Molecular Genetics
The examination will cover a comprehensive working knowledge of the scientific, clinical and technical aspects relevant to the practice and development of clinical molecular genetics. Candidates should have a sound understanding of human genetics and genomics, and a basic knowledge of cytogenetics. An understanding of the role of related disciplines such as biochemistry, immunology, microbiology, haematology and histopathology within the patient pathway is required.
A detailed and up-to-date knowledge of the following subjects is required: the structure and organisation of the human genome; identification of disease genes, interpretation of variants, regulation of gene expression, methods of genetic and genomic testing for diagnosis, prognosis and monitoring; patterns of inheritance; monogenic and multifactorial gene disorders including familial cancer, molecular pathology of genetic disorders, genotype-phenotype relationships and therapeutic interventions.
A general knowledge of the following areas is required: general principles of human genetics, including principles of gene inheritance; general principles of cytogenetics, including the structure and function of chromosomes; an understanding of cell division and knowledge of common chromosome disorders; relevant aspects of epidemiology and statistics.
Candidates should have experience in the interpretation of results and the compilation of reports, assessment of clinical relevance and the limitations of investigations, risk calculation and assessment, the use of genetic and genomic databases.
Candidates should also have knowledge of the administrative aspects of laboratory safety and laboratory management including audit and quality control. The candidates should maintain awareness of current research and development within the field.
For information on the changes to the Genetics Examinations see the News section
Part 1
Please note that the last Part 1 examination in Clinical Cytogenetics was held in 2017.
From 2018 all candidates will sit the Part 1 Genetics examination which will be held once a year in Autumn.
Part 2
There are four options for the written component:
a) a casebook.
b) a dissertation
c) a minimum of three refereed published papers
d) a PhD/MD thesis, normally completed during the training period.
Further details regarding the format of the casebook can be found outlined in the Genetics Regulations and Guidlines.
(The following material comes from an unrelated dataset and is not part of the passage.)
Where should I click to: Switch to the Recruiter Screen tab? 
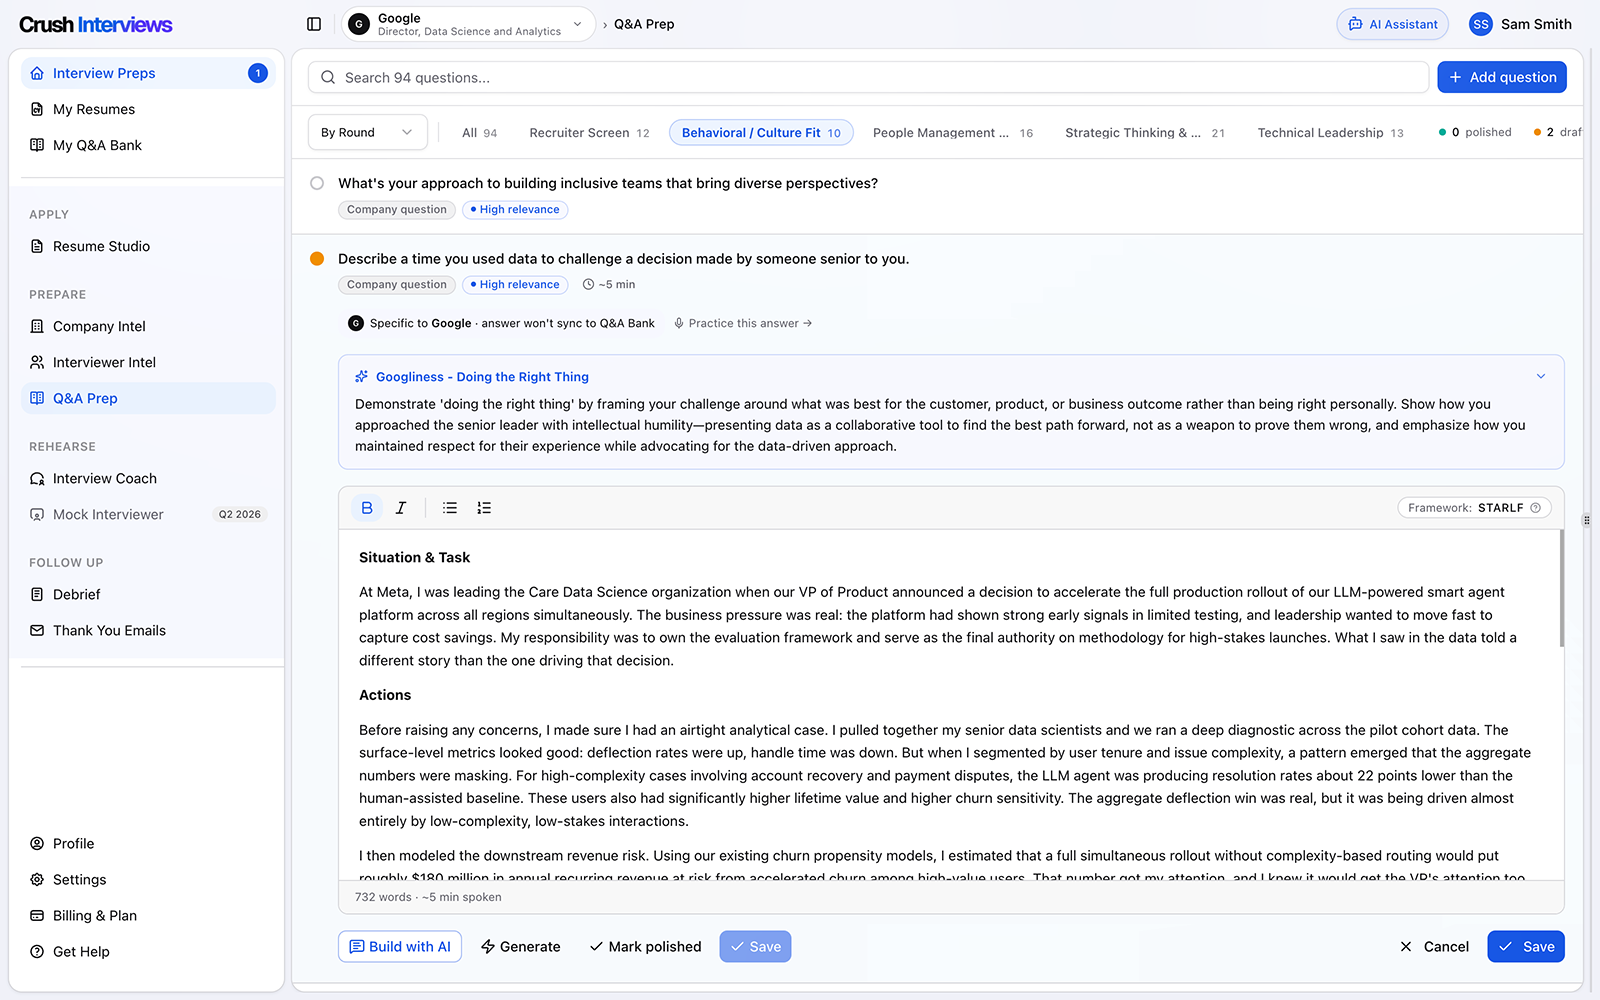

The research work used for the basis of a dissertation or PhD thesis should be on the topic of human molecular genetics. The work should also be reasonably up to date. Thus a PhD obtained before the attainment of the Part 1 examination will probably not be acceptable for submission and the research work done can be rewritten as a dissertation that brings the results and subject matter up to date in the light of current research and publications in the subject.
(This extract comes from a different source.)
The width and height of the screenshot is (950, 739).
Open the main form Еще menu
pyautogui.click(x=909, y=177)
Candidates are required to submit the written work within three years of having the proposal approved. Candidates who fail to submit the work within that time will be required to apply for an extension, giving reasons, or submit a new proposal.
The aim of the examination, as stated in the guidelines above, is to establish that the candidate has demonstrated a level of competence appropriate for independent practice at consultant level.
The examination will test the candidate’s:
- scientific knowledge relevant to clinical molecular genetics, including recent relevant literature
- ability to apply basic knowledge appropriately in a clinical context
- understanding of laboratory organisation and direction, including principles of budget control, quality control, safety and staff management.
Each of these aspects will occupy approximately one-third of the examination. The candidate should pass in all three areas. The examination will last about 1 hour.
Guidelines for the standards expected of the written options for the Part 2 examination are outlined in the general examination regulations and guidelines, available on the Exams section of the College website (www.rcpath.org/exams).
The written component is independently marked by two examiners and awarded a pass, fail or a conditional pass subject to further work or modification.
The oral is conducted by two examiners, usually different to those who examined the written component, and awarded either a pass or fail mark. Each candidate within the same examination session is asked the same questions as relating to the three different subject areas of the examination.